◆ What is being asked
The word "Given" may appear in some of the lines below. State how many lines contain it, and write only that number.

◆ Exercise inputs
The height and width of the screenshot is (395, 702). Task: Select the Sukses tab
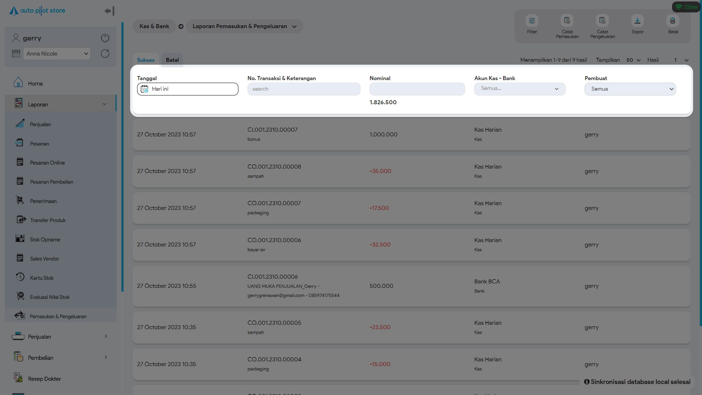[x=146, y=60]
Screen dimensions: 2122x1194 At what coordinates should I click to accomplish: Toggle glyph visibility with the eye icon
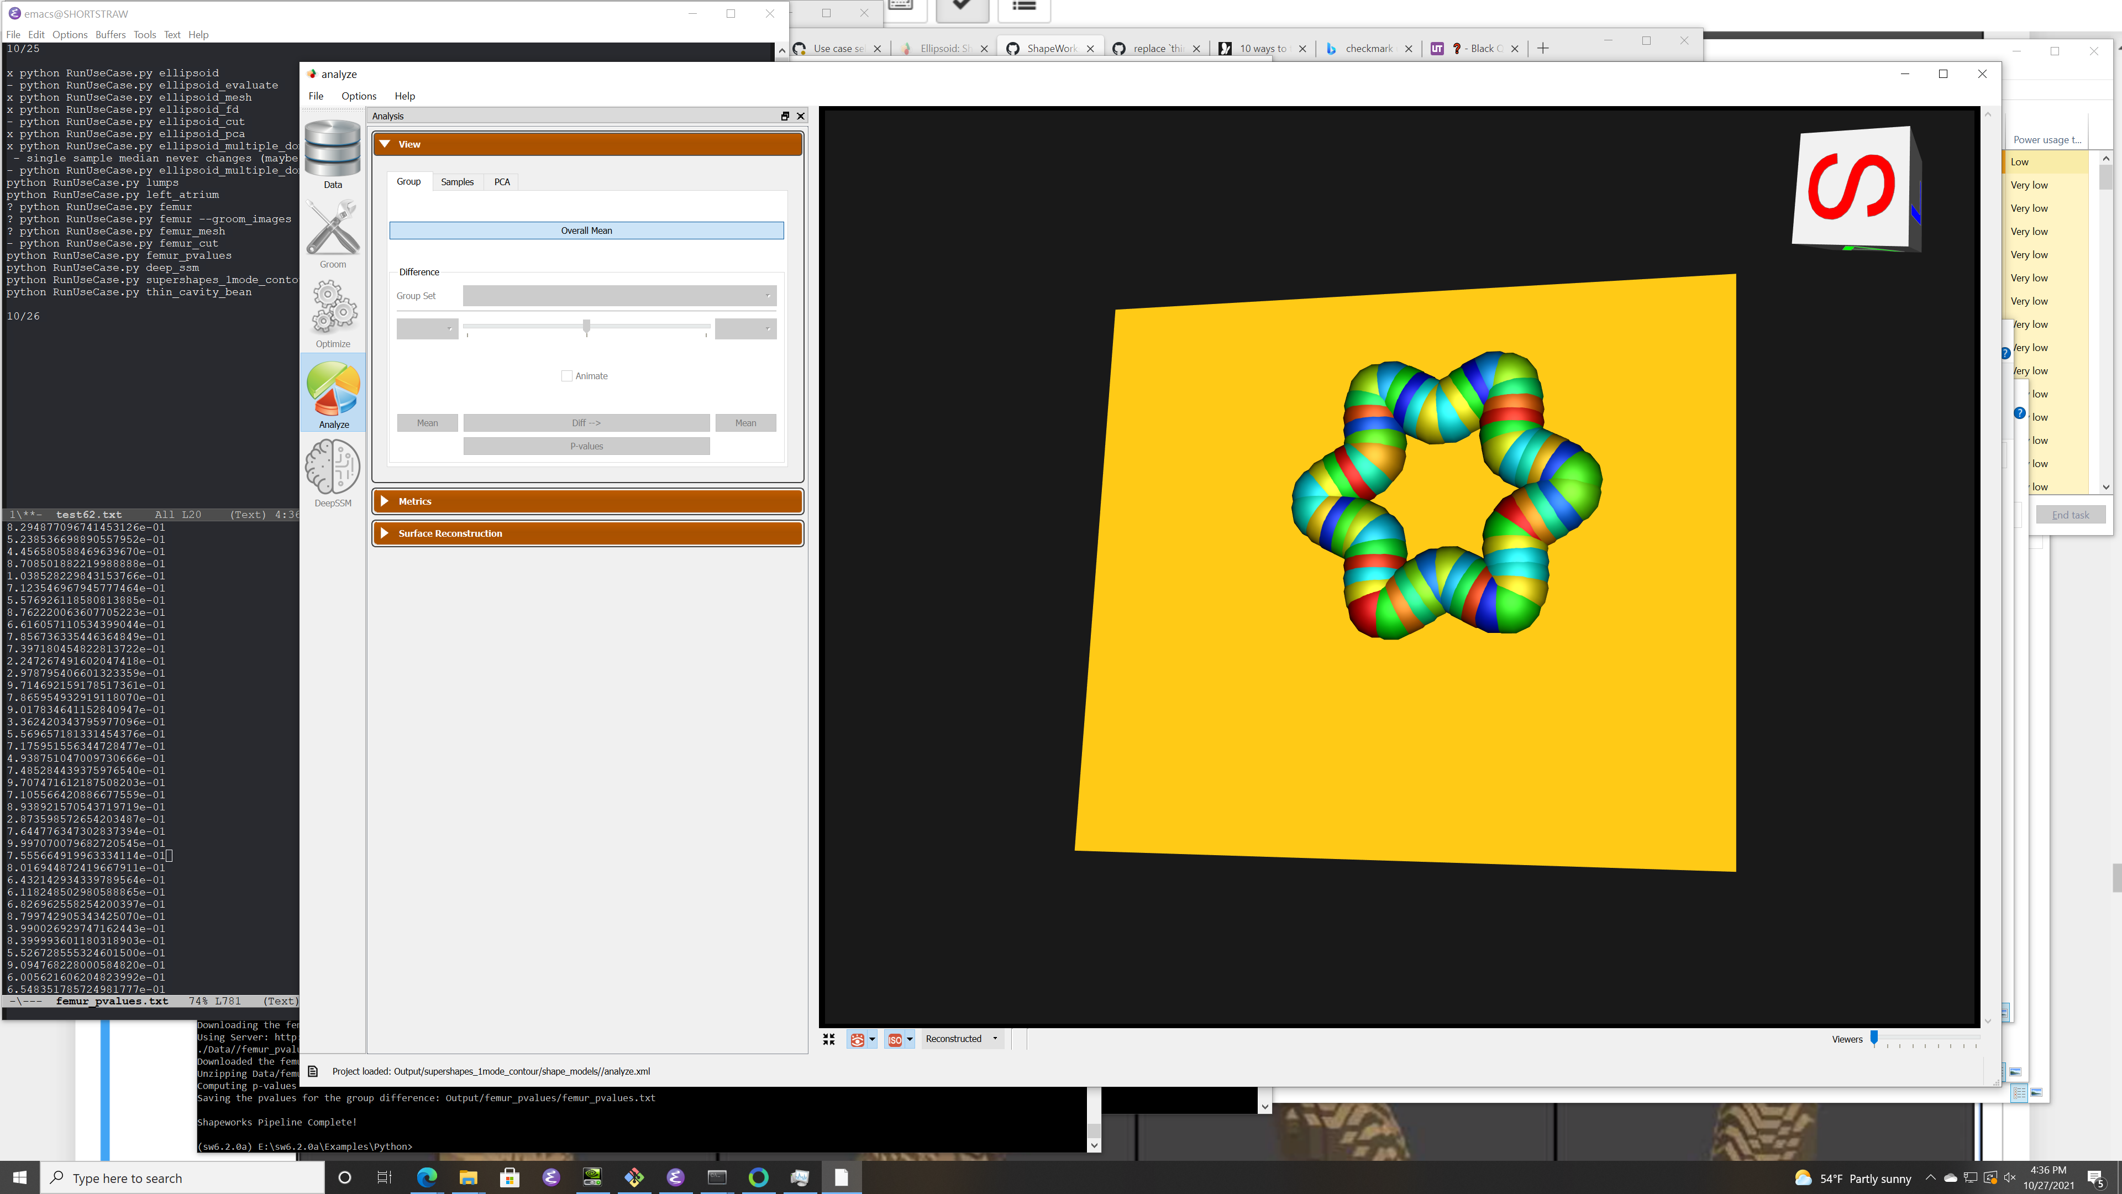[x=858, y=1039]
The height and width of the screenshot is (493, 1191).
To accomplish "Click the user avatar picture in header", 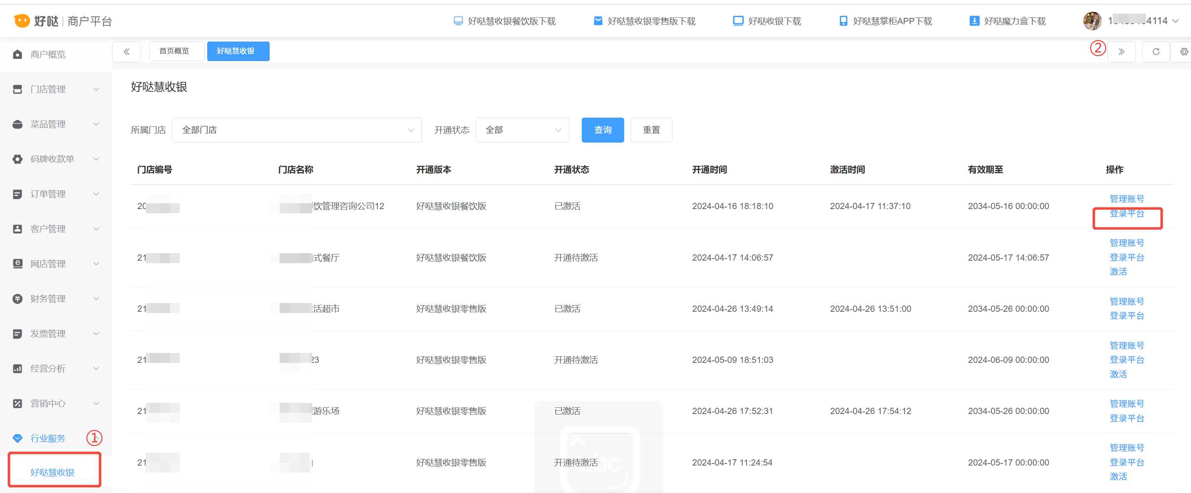I will click(1092, 21).
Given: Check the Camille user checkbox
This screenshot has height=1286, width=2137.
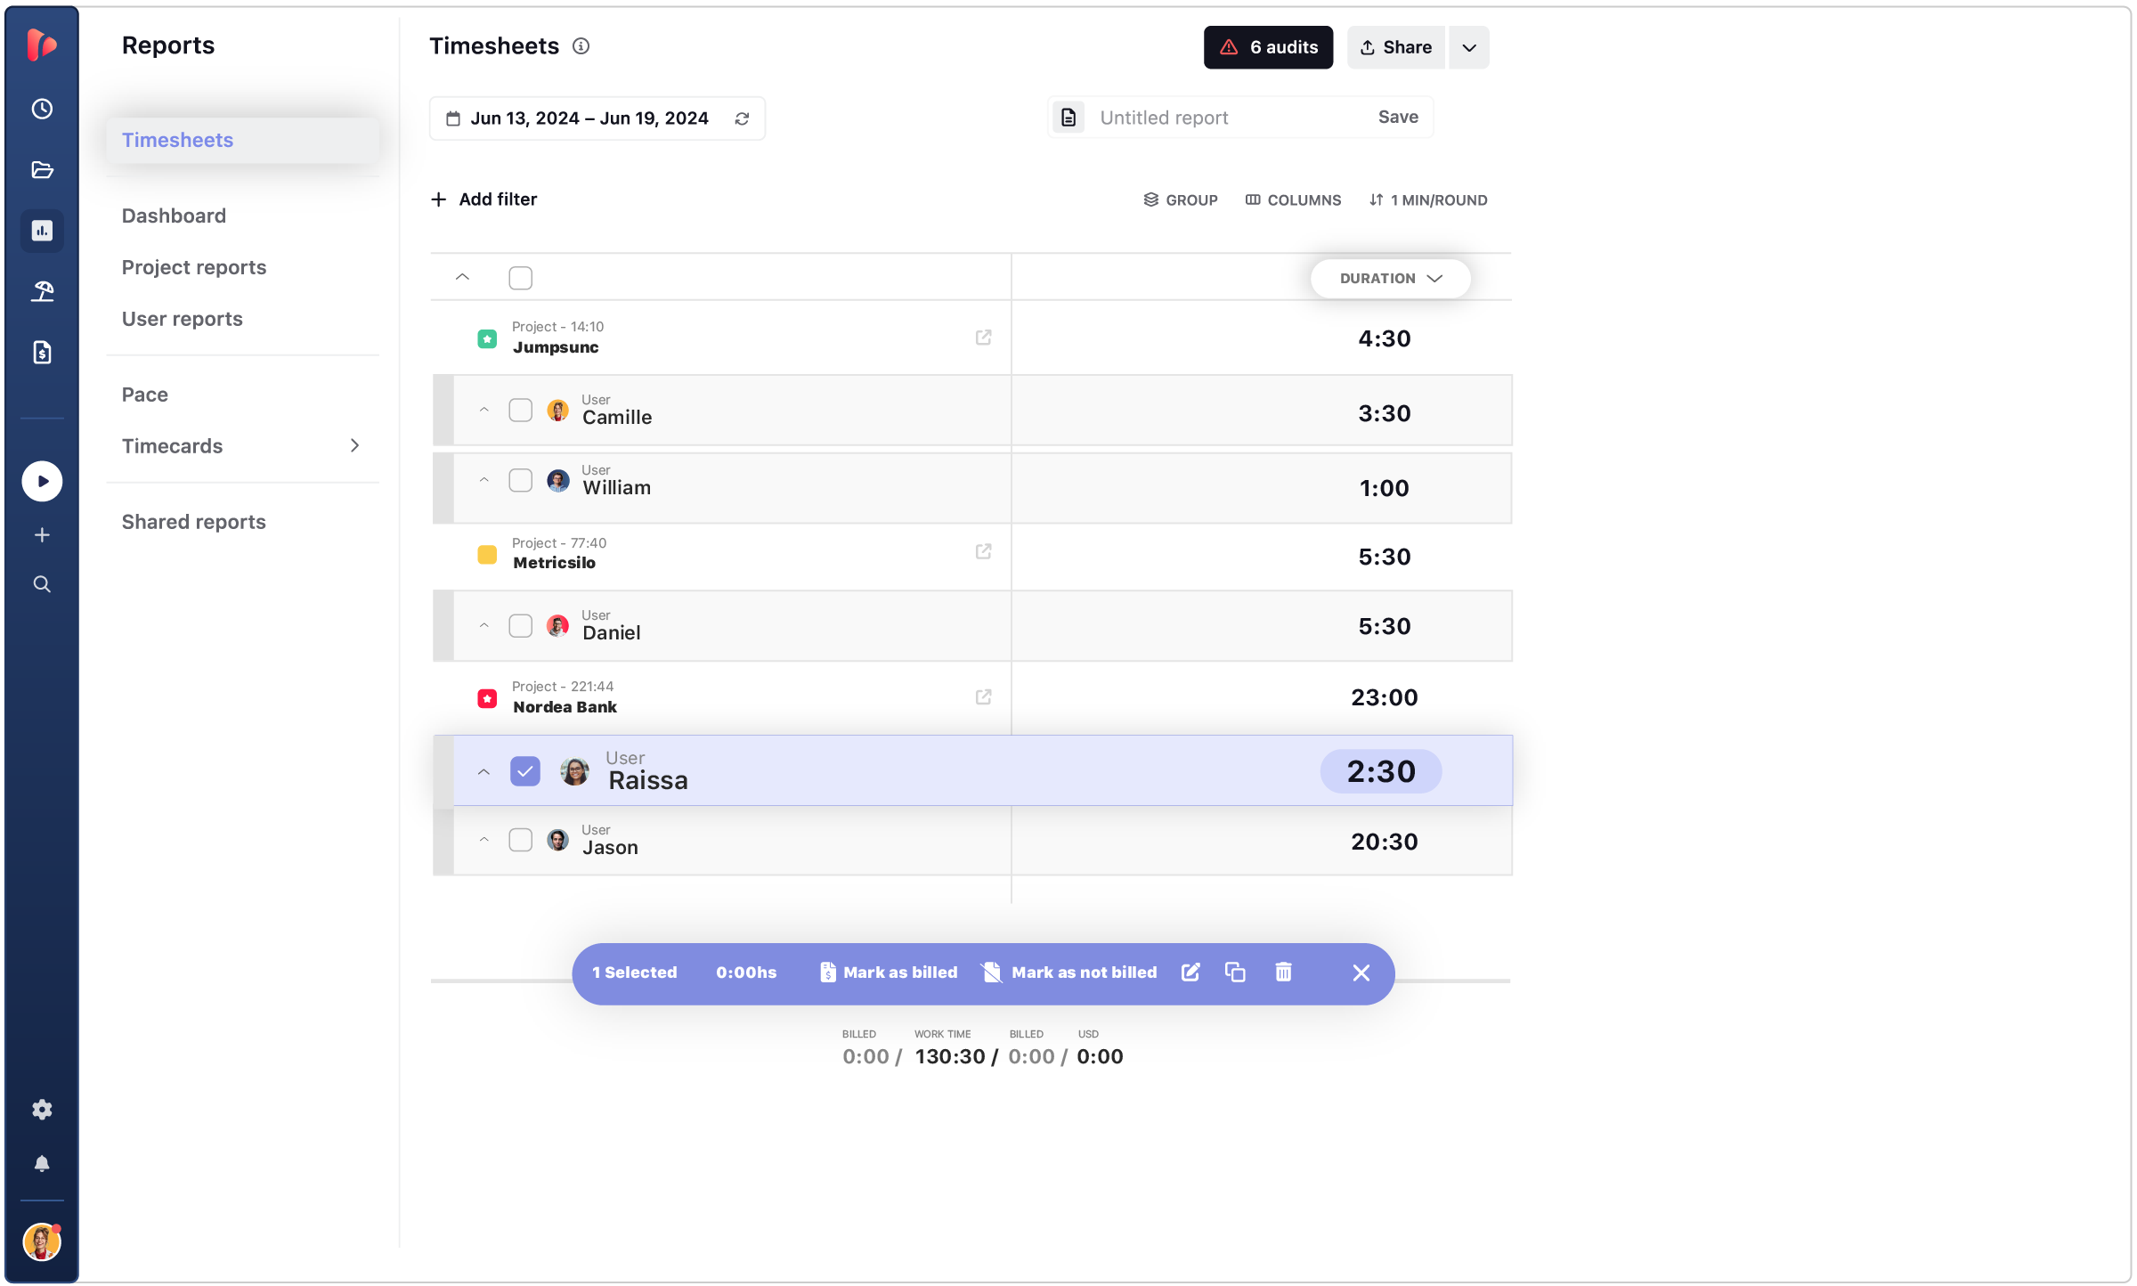Looking at the screenshot, I should pos(521,411).
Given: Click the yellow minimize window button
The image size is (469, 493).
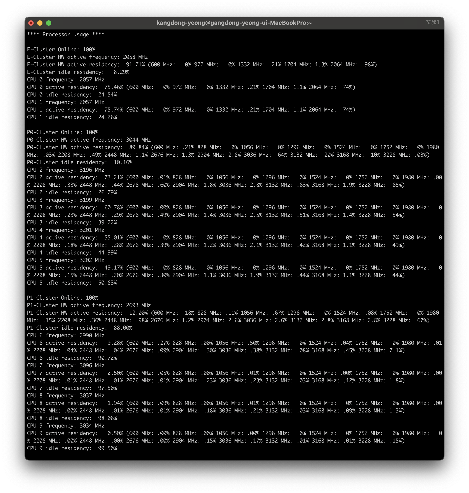Looking at the screenshot, I should coord(40,23).
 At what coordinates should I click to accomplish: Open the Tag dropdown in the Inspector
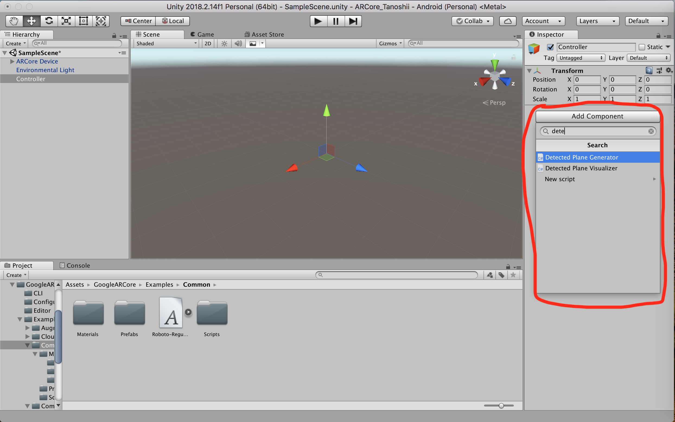pyautogui.click(x=580, y=58)
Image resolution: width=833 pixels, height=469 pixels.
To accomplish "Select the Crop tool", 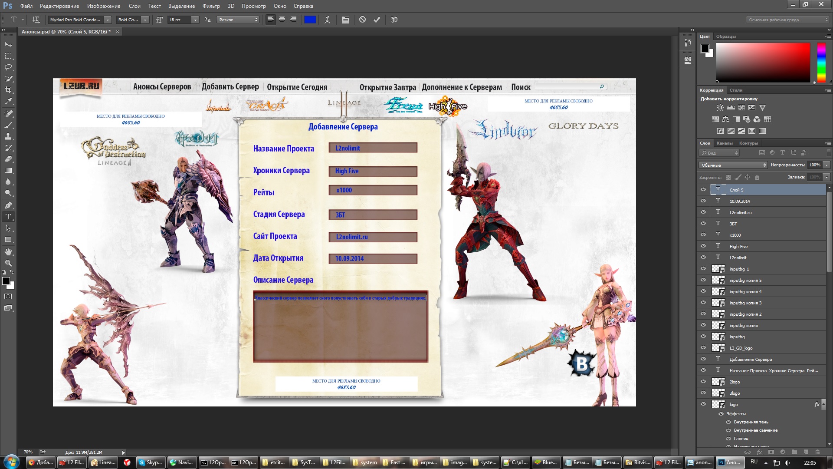I will (8, 90).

◆ Answer to this problem
2